La universidad, en la estacada

La impresión general es que también los rectores han sido cogidos por sorpresa

El pasado 22 de marzo apareció en el BOE la nueva ley de Universidades, en principio una más de las infinitas que en los últimos meses han caído sobre las cabezas de los desdichados que no tenemos otro remedio que pedir a los cielos, por una parte, que llueva agua abundante sobre los campos sedientos, por otra, que cese de una vez la diarrea legislativa que nos abruma. Una ley que nadie había pedido y sobre la que no ha existido el menor debate en el seno de la Universidad. ¡Qué tiempos aquéllos en los que semejante empeño iba precedido de consultas, reuniones de expertos e informes más o menos discutibles y tan discutidos como fuera el famoso informe Bricall en el lejano 2000!

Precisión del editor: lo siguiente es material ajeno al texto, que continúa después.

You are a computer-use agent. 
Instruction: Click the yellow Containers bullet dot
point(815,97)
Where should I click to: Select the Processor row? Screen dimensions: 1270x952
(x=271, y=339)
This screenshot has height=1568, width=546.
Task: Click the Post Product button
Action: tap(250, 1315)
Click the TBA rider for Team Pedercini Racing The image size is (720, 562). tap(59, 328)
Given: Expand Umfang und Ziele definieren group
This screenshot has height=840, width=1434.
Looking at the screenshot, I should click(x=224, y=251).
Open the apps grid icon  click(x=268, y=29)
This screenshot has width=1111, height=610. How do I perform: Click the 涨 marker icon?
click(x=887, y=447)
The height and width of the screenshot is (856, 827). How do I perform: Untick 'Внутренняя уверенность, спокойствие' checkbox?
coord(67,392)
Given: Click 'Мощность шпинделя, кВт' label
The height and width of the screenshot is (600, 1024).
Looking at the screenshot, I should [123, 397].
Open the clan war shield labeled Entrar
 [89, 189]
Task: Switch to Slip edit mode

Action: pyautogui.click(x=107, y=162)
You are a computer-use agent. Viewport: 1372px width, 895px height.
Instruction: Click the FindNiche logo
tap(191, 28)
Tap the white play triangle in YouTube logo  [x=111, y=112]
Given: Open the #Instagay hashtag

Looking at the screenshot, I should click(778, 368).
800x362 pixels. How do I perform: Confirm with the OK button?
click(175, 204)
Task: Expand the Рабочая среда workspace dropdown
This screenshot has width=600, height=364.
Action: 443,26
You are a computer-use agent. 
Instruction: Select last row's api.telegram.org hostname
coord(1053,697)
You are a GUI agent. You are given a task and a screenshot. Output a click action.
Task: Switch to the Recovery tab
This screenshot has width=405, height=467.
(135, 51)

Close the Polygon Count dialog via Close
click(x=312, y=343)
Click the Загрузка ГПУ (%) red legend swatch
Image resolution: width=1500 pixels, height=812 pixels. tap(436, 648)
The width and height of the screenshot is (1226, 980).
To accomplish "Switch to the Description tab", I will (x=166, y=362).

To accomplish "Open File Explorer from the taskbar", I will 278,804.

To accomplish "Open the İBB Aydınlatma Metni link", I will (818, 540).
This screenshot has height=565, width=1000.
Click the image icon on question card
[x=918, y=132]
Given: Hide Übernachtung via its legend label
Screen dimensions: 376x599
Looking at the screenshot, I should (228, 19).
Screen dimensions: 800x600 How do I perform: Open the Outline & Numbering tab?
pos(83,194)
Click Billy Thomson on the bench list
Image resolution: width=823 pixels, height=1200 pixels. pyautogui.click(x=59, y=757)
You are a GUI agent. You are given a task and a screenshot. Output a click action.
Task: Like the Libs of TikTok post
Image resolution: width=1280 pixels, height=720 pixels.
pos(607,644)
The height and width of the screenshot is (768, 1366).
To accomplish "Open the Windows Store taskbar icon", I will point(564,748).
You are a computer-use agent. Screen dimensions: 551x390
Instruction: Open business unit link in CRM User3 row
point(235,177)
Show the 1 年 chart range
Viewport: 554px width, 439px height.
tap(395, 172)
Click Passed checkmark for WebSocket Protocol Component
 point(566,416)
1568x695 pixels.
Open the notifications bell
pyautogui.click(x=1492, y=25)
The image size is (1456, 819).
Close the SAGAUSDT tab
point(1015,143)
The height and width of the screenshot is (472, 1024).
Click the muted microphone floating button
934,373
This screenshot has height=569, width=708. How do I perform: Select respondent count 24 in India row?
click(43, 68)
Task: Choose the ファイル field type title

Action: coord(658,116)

Nadie había mostrado alarma ni preocupación con lo que parecía una ley más, llamada a ser sustituida por otra llegado el momento, hasta que hace un par de semanas se conoció el contenido de dos proyectos de real decreto que dinamitan la estructura departamental de la Universidad pública y eliminan de un plumazo la configuración de las diferentes disciplinas, articuladas en torno a las llamadas área de conocimiento. Dichas áreas, establecidas en la Ley de Reforma Universitaria de 1983 pero con precedentes mucho más antiguos, son hasta hoy las unidades básicas que permiten la adscripción del profesorado y, más aún, han posibilitado el proceso de especialización y ramificación que, pese a sus excesos, está en el origen del crecimiento del sistema universitario español desde los años sesenta del siglo pasado. Se crean ahora de la nada los llamados "ámbitos", sólo 43 para acoger la enorme diversidad de los saberes universitarios. Que uno de ellos se llame Medicina u otro Derecho, y que a esos sacos vayan a parar los profesores de las decenas de áreas hasta ahora existentes, con la posibilidad abierta de eliminar la especialización docente de cada uno, da idea del despropósito en que podemos sumergirnos.

Todo este inmenso berenjenal ha sido plantado de la noche a la mañana sin la menor participación de los universitarios, es de temer que ni tan siquiera de los rectores. La impresión general es que también ellos han sido cogidos por sorpresa, a juzgar por la escasa reacción y su incapacidad para dar explicaciones sobre lo que está pasando y puede pasar. El nulo pulso de la Universidad española, su patética dependencia ideológica y política, queda así, una vez más, al descubierto.